Melissa Lucashenko, Goorie (Aboriginal) author of Bundjalung and European heritage, has been awarded the $30,000 Queensland Premier’s Award for a work of State Significance for her novel Edenglassie. The historical work, set in Brisbane in two time periods — including the 1840s and 1850s when First Nations people outnumbered colonists and Yuggera leader Dundalli was hung in front of the Brisbane Gaol — questions colonial myths and reimagines Australia’s future. Judges of the literary award have praised Edenglassie as a work that ‘elevates our understanding of Queensland’s soul’.
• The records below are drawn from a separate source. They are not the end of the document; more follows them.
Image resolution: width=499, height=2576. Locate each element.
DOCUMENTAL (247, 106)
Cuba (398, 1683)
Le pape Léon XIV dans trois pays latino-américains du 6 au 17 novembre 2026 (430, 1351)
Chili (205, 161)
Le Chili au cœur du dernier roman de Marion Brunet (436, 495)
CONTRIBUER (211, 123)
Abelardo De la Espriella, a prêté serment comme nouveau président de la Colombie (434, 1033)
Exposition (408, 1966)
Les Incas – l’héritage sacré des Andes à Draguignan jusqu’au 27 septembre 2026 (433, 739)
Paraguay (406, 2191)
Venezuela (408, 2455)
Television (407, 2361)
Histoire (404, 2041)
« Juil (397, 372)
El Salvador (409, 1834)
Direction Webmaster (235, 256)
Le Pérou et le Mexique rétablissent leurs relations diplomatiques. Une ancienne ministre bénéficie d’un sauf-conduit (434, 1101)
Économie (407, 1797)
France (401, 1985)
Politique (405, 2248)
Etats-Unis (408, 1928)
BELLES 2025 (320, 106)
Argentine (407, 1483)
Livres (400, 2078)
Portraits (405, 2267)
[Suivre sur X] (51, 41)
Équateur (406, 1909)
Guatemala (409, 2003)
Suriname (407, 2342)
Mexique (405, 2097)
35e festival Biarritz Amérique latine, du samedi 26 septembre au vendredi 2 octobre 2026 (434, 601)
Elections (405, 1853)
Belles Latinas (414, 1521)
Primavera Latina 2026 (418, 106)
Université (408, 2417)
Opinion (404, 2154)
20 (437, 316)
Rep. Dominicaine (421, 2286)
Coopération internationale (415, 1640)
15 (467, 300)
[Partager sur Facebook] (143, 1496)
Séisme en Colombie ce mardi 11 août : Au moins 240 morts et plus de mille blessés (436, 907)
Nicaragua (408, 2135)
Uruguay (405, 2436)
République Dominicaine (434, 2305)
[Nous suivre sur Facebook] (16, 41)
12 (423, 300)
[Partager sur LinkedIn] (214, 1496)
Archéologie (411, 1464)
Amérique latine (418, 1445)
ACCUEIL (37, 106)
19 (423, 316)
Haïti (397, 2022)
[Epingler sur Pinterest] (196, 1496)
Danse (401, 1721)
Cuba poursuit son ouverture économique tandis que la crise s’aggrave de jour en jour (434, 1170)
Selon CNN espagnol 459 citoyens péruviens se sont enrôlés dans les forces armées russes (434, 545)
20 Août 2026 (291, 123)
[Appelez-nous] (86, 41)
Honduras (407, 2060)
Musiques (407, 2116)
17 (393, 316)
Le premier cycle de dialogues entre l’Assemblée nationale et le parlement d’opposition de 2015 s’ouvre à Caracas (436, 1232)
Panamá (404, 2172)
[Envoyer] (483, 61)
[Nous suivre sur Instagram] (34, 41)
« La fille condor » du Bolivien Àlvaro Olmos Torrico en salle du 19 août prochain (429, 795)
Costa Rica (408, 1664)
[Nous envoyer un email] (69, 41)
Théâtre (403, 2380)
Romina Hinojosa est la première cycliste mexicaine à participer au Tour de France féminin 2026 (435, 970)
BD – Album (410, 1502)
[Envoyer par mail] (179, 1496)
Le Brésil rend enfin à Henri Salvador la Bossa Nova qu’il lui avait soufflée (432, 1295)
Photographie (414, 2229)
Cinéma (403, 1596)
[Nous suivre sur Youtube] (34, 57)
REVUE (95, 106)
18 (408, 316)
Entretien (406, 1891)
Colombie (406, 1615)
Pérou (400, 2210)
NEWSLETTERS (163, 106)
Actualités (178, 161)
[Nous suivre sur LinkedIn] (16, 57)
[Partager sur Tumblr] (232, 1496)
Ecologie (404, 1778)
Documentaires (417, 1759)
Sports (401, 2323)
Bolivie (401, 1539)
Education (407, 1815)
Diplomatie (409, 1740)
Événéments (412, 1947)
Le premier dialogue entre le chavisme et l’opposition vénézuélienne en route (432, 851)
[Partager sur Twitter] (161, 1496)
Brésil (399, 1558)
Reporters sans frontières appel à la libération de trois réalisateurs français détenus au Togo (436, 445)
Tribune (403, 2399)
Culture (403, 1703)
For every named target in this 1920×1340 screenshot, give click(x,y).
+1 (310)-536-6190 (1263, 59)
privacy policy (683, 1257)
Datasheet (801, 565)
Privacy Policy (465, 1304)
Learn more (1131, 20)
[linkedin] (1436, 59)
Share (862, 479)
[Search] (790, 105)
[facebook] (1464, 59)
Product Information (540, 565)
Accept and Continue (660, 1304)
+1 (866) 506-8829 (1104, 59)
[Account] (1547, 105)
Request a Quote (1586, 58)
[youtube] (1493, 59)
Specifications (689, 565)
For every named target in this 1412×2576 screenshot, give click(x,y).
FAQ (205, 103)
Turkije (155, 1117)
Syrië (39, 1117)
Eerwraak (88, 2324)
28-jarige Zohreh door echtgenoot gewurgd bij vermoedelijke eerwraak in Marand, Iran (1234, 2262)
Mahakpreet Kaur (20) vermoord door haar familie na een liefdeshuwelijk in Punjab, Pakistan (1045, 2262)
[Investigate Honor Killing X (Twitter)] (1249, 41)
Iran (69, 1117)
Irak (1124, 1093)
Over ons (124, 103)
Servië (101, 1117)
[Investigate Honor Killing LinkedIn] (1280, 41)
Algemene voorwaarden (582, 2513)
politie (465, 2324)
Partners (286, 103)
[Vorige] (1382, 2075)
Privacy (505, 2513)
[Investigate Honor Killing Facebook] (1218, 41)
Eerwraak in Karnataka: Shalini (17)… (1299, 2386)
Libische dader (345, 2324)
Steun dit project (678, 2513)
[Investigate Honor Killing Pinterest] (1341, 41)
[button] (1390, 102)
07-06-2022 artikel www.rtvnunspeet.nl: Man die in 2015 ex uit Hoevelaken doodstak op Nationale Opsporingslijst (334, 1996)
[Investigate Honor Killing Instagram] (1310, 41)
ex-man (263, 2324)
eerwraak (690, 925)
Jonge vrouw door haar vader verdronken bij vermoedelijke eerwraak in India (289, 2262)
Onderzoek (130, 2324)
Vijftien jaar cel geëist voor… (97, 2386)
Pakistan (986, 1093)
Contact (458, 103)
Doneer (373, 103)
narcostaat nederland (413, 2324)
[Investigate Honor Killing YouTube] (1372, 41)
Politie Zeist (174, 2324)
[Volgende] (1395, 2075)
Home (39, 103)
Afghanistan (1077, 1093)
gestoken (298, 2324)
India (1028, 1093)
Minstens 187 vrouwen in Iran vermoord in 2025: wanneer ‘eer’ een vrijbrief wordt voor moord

This is the second time that Lucashenko has received this honour, with her sixth novel, Too Much Lip, winning both the 2019 Miles Franklin Literary Award and the Queensland Premier’s Award for a work of State Significance. She is also a Walkley Award winner for her non-fiction writing and is a founding member of non-profit organisation Sisters Inside which advocates for the human rights of women and girls in prison, among which First Nations women and girls are significantly over-represented.

Lucashenko will be delivering the Closing Address at Representations of Meanjin and Moreton Bay 1824-2024: A Bicentennial Symposium, hosted by Griffith University and the Harry Gentle Resource Centre at South Bank on 11-12 September 2024.